With Chan-wook Park, director of the masterpiece that is Oldboy and his English-language debut Stoker, serving as producer of this film, as well, there are many similarities to his work, too. Another talented Korean filmmaker, there’s something about the way that Chan-wook and Bong Joon can both tell a bleak a story whilst making it disturbingly powerful but emotionally affecting at the same time. Chan-wook’s Battle Royale and Bong Joon’s The Host are both excellent films, so to see them come together to create a film was always going to be an exciting prospect.
The dystopian setting in Snowpiercer is immensely clever, and as the story progresses and the characters make their way to the front of the train, the plot becomes more complex and in-depth, evolving from a story of revolt to one of unsettling power.
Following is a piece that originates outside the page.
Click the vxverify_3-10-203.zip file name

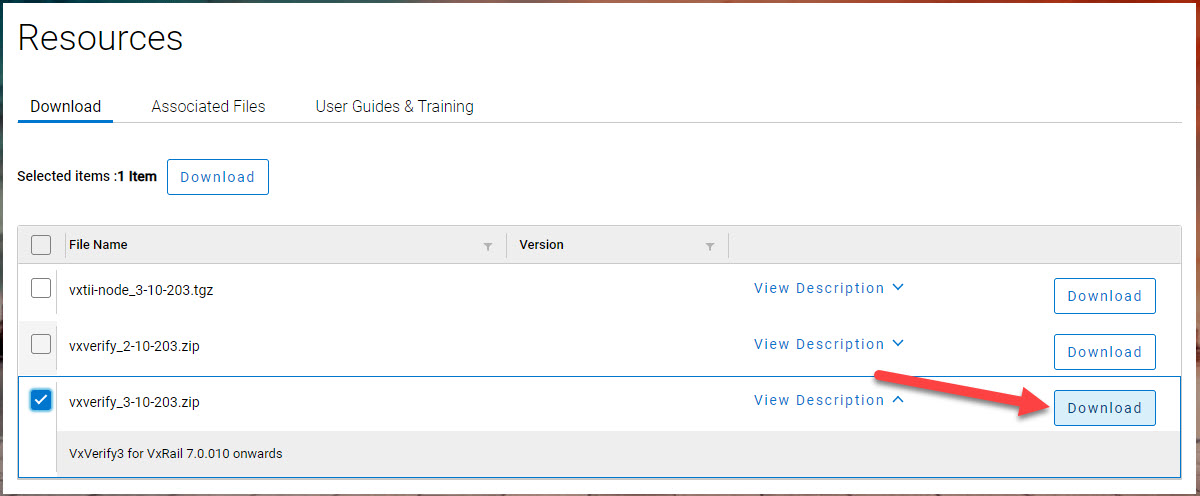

I don’t think the ending itself left as much of an impact as it could have, as much as it tried, but the scenes leading up to this are full of bold truths, leaving the audience in a slight state of disbelief.
Also starring Korean actors Kang-ho Song and Ah-sung Ko, the cast list for Snowpiercer is well thought out. All give incredible performances, with Chris Evans taking a strong lead that doesn’t involve a huge shield, and Tilda Swinton showing off her brilliantly diverse skills. There’s also a small role from Skins star Luke Pasqualino, which is a big step up for him, but unfortunately he wasn’t given enough dialogue for you to pick him out of the crowd if you didn’t recognise him.
Yet to have a theatrical release in the UK, Snowpiercer was released in the US last year after debuting in the UK at the Edinburgh International Film Festival. I really hope it gets the release that it deserves at some point, as this is a film that all thriller and science fiction fans should see, but until then, make sure you keep an eye out for it.